You're right Kushes weren't usually advertised as Kushes. Most folks simply referred to them as Afghani, Pakistani, or Mazari, but weed nerds and breeders did call plants from the Kush region Kushes long before 2000, I think that Hindu Kush was definitely advertised as such earlier than 2000.
OG Kush has very little true kush genetics in it, but it was so good that despite that fact people still referred to it as Kush because the term Kush had already been popularized as being a term for good pot before OG was a thing.
I grew up in a growing region so most people didn't buy from seed catalogs, people just traded strains and didn't bother with names. The name "Kush", or "Skunk" was used a lot back then.
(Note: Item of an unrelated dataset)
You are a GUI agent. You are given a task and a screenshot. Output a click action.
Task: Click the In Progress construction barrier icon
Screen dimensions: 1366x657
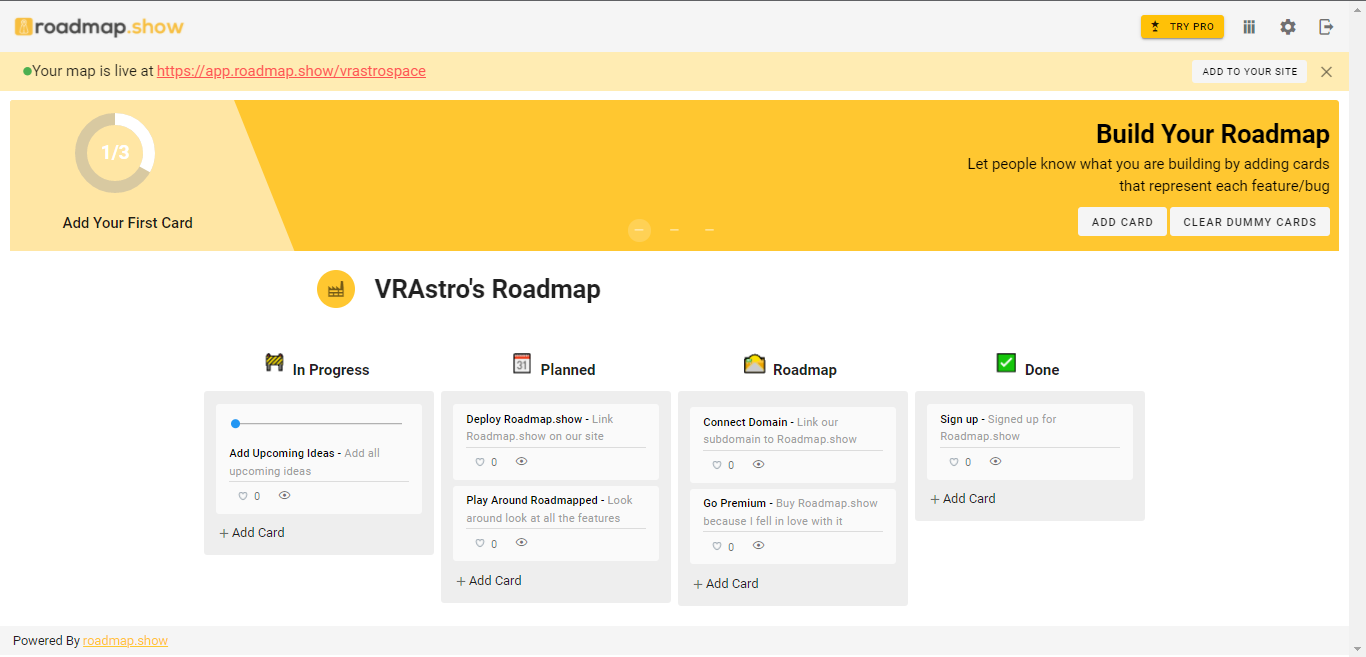pyautogui.click(x=275, y=362)
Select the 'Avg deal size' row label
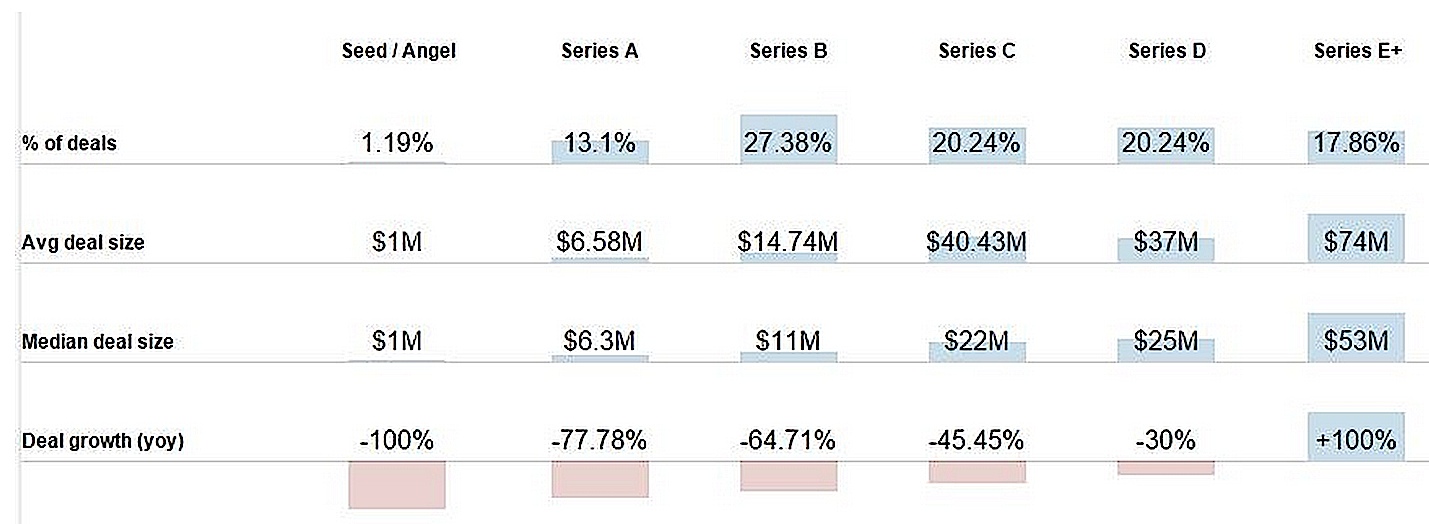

Like, "Oh that's that really good Skunk weed that Billy Bob over the hill grows". Not that I had anything to do with it, but, that's kinda similar to how OG got named, it grew with the characteristics of a Kush type plant, so they called it a Kush.
The advantage of growing up in a growing region is that I didn't have to run the legal risks of ordering through a seed catalog, the disadvantage is that I never knew the names of many of the strains that I feel nostalgia for now, or they were strains that were never available in seed catalogs to begin with.
I first grew a cut of Jack Herer in probably 2006, a little late to the game, but it was fantastic.